Guitar synthesis has come a long way. Players are no longer doomed to invasive drilling for MIDI ports, special pickups, or fret wiring. These days one of the coolest guitar synth alternatives are stompboxes, and the new BOSS SY-300, a deep and capable digital guitar synth packed with LFOs, filters, effects, patches, and routing, is an intriguing and powerful option.

Synthesis Sans Ivories
Out of the box, the SY-300 is configured with 70 permanent presets and 99 slots for user patches. To create one, you simply press the synth button to edit a given patch using the LCD screen as your navigation window. While in edit mode, the four knobs beneath the screen are used to adjust parameters within your internal signal chain. Here you can stack LFOs, add effects such as chorus, flange and delay, and adjust their individual settings and where they appear in the signal chain. Effects may be applied globally, or to a specific LFO or effect. Should you want to use your own stomp boxes to effect the internal chain, there are Send/Return ports on the crown of the box. MIDI In and Out/Thru jacks are included, as well as a USB port. This allows you to use the Boss Tone Studio, a GUI for precise tweaking on your computer. The SY-300 can also hook up to the Boss Tone Central, a virtual library of downloadable presets. Altogether the SY-300 is an impressively flexible and editable package.


All In The Fingers
Many of the SY-300 presets are both intuitive and immediately usable. Some require a little more attention to detail—especially time-based effects. For example, P14 has a programmable 16-step sequencer built in and I had to sift through the Synth/FX edit mode to get the patch tempo up to speed. All of these controls take a little time to get used to. Thankfully, the controls are well laid out and the navigation is logical.

While digital guitar synthesis can be cold and sterile, the SY-300 is highly reactive to playing style and guitar choice.

Ratings

Pros:
User friendly. Great tracking and sensitivity. Organic sounds for a digital guitar synth.

Cons:
Expensive.

Tones:

Ease of Use:

Build/Design:

Value:

Street:
$699

Boss SY-300 Guitar Synthesizer
bossus.com

While digital guitar synthesis can be cold and sterile, the SY-300 is highly reactive to playing style and guitar choice. Each pickup (or blend) retains its inherent characteristics. Tracking is also superb. Need proof? Try using a slide with the SY-300. Each note sings clear through the length of the string, without annoying glitchy, artifacts.

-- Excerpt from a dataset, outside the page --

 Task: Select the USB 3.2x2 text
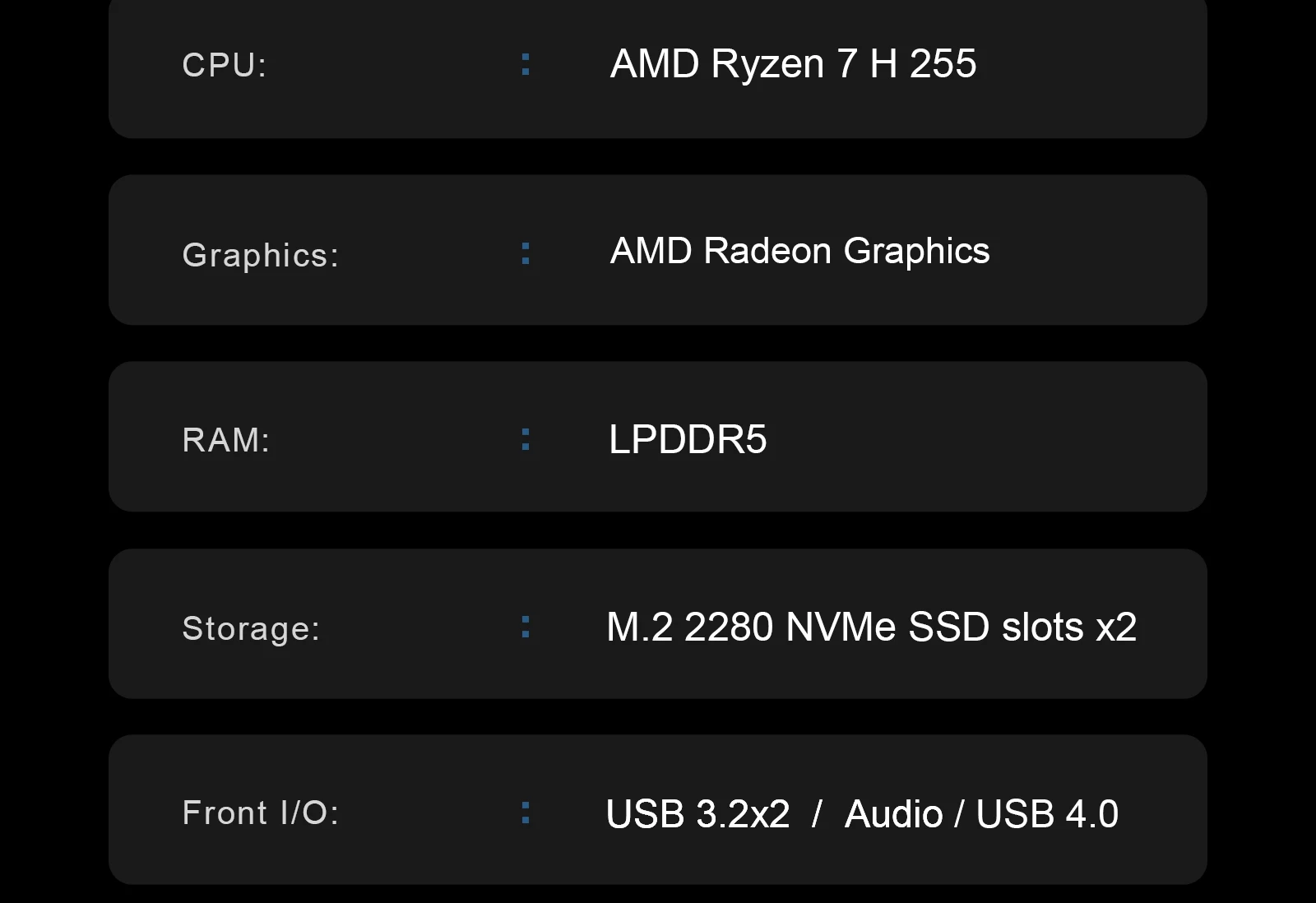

While a little background with synths and LFOs makes the SY-300 feel more familiar, Boss made this guitar synth very user friendly. And you can formulate odd combinations with ease. For instance, I was working with preset P03 “Fat Saw Brass”, but wanted to try the 1st Oscillator from P12 “Lord Purple” in the second Oscillator position. By hitting the blender button and using the second knob beneath the LCD to cycle through the preset list, I located the “Lord Purple” oscillator. With the push of a button, my guitar tone was imbued with a pulse-width modulation that added a dirty, woozy warble that, yep—evoked Jon Lord’s fat Deep Purple Hammond tones. The blender feature can also be used to produce new patches. Pushing down on the Select knob will randomly generate a signal chain every 5 seconds. If you find one you like, you press the Select Knob again (or turn CC to scroll back further in the randomizer) to stop. From there, you can tweak or write the new patch to a user slot. It’s interactive, easy and a wonderful creative tool.

The Verdict
These voices and sounds are a mere fraction of what the SY-300 can do. And these relatively vast capabilities make the $699 street price—which is neither chump change nor an easy investment for a casual guitar synth enthusiast—a little easier to swallow. The SY-300 is delightfully intuitive and interactive. It tracks chords with ease, it doesn’t glitch out when you play bends and harmonics, and, it actually reacts to the pressure of your playing. On top of giving you textures for otherworldly leads and fat rhythms, the SY-300 can also stand-in for a keyboardist. And while it’s doesn’t have the fat warmth, of an analog synth, it feels exceptionally organic for a digital synth. Best of all, the SY-300 makes it easy to create unusual and useful sounds, and that makes it a very powerful creative partner.